TEXTE DE LECTURE:
● ● ● ● ●
« Ne le tuez pas, ne l’écrasez pas, ne le découpez pas », a prévenu Sid Miller, commissaire à l’Agriculture du Texas. Le « ver marteau » (Bipalium kewense), ainsi nommé pour sa tête en forme de demi-lune, prolifère dans le nord de l’État. Cette espèce de ver plat, longue parfois de 40 cm, possède une capacité stupéfiante : chaque fragment de son corps peut donner naissance à un nouvel individu. Tenter de le découper ne fait donc que multiplier le problème.

Originaire d’Asie du Sud-Est, le ver s’est discrètement installé aux États-Unis depuis plusieurs années. Mais les pluies intenses, favorisées par le réchauffement climatique, lui offrent désormais des conditions idéales pour prospérer. Présent dans la litière humide, le paillis ou les serres, il se nourrit d’escargots et de vers de terre, menaçant ainsi la santé des sols.


Originaire d’Asie du Sud-Est, Bipalium kewense se nourrit d’escargots et de vers de terre, contribuant à appauvrir les sols lorsqu’il prolifère dans les milieux humides. © Pierre Gros/ Justine et al., Biodiversité et Conservation , 2018

Une toxine digne du poisson-globe

Selon Theresa Dellinger, entomologiste à Virginia Tech, certaines espèces de Bipalium produisent une neurotoxine, la tétrodotoxine, que l’on retrouve également chez le poisson-globe. Si le ver ne mord ni ne pique, le contact avec son mucus peut irriter la peau ou les muqueuses. Dépourvu de prédateurs naturels, il se reproduit à une vitesse inquiétante : les rares animaux qui s’y frottent le trouvent désagréable, voire toxique.

Les autorités appellent les habitants à ne surtout pas les manipuler à mains nues, mais à les isoler dans un sac avant congélation pendant 48 heures, puis à signaler leur présence à l’Institut texan des espèces envahissantes. Un rappel inquiétant : à l’heure du changement climatique, les envahisseurs les plus redoutables ne sont pas toujours ceux qu’on croit.
● ● ● ● ●
DONNÉES BRUTES:
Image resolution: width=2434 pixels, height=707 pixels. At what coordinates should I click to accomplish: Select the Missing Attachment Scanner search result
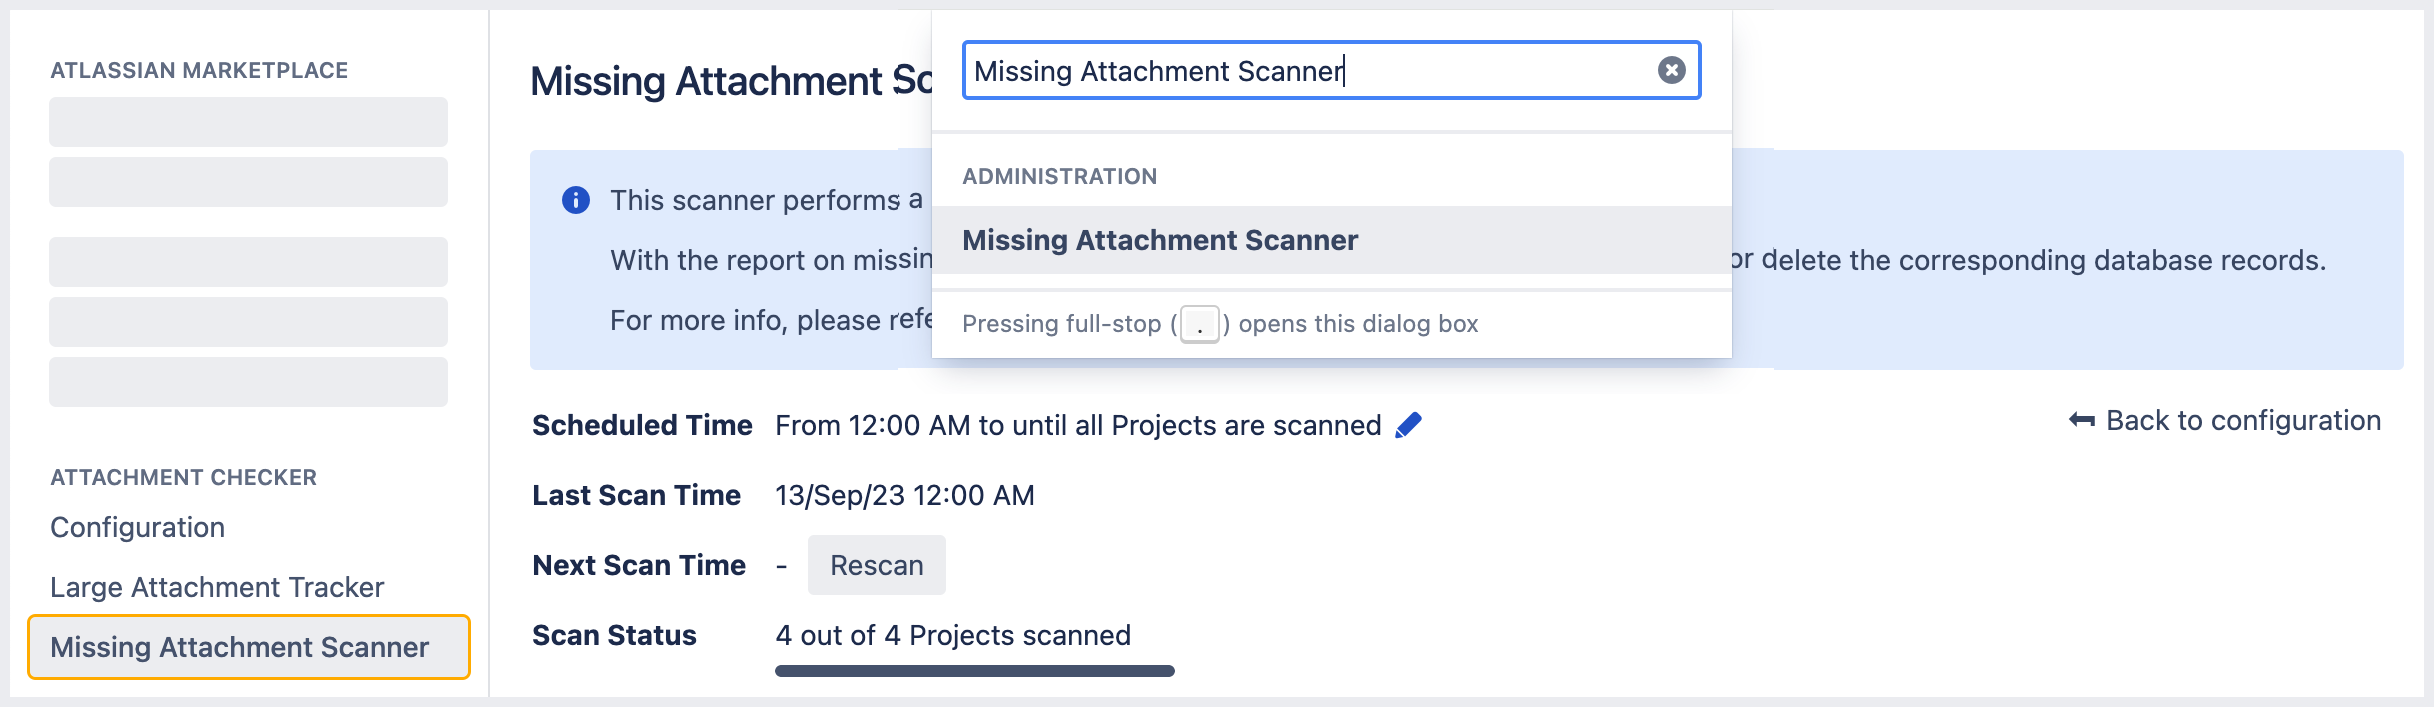coord(1160,240)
● ● ● ● ●
EXERCICES:
- a) D'après le texte sur le ver marteau, pendant combien de temps faut-il congeler les vers isolés dans un sac ?
- b) Indiquez si chaque affirmation concorde avec le texte sur le ver marteau, en citant les mots du texte qui tranchent. (i) Le ver marteau est originaire d'Asie du Sud-Est. (ii) Le ver marteau mord les personnes qui le touchent. (iii) Le ver marteau a de nombreux prédateurs naturels.

CORRIGÉ:
- a) Pendant 48 heures.

- b)
(i) Oui : « Originaire d’Asie du Sud-Est ».
(ii) Non : « Si le ver ne mord ni ne pique ».
(iii) Non : « Dépourvu de prédateurs naturels ».